JOHANNESBURG – Shares in Steinhoff plunged more than 30 percent on Thursday, extending dramatic losses suffered the previous session after the South African retailer revealed “accounting irregularities” and its chief executive quit.
Steinhoff’s statement shocked investors who had backed the rapid reinvention of a small furniture chain into an international retailer empire.
By 0748 GMT, the stock had slid 37 percent to 11.05 rand in Johannesburg, adding to a more than 60 percent plunge in the previous session. It was down about 34 percent in Frankfurt where it had had its primary listing since 2015.
“One of the reasons we owned Steinhoff was because of the management’s ability in sweating their assets. That has now changed, management has turned out to be a liability,” said Michael Treherne, a fund manager at Vestact in Johannesburg.
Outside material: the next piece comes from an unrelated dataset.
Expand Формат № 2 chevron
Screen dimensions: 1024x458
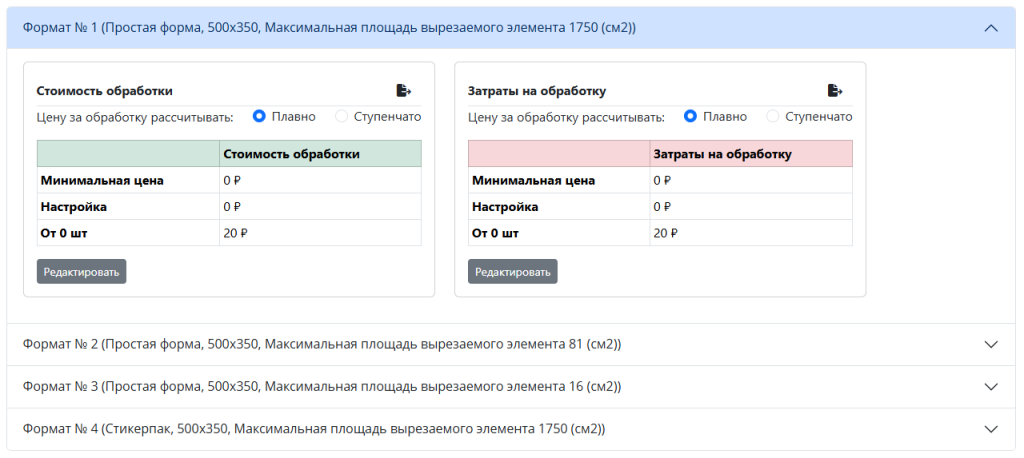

Steinhoff, which owns Mattress Firm in the U.S. and Poundland in Britain, parted ways with veteran chief executive Markus Jooste and appointed auditing firm PwC to investigate “accounting irregularities” at the company.
It also put billionaire Christo Wiese, its largest shareholder and chairman, in charge.
It sought to give “additional comfort” to investors worried about its ability to fund its existing operations, saying it had identified measures that would give it around 2 billion euros ($2.4 billion) of additional liquidity.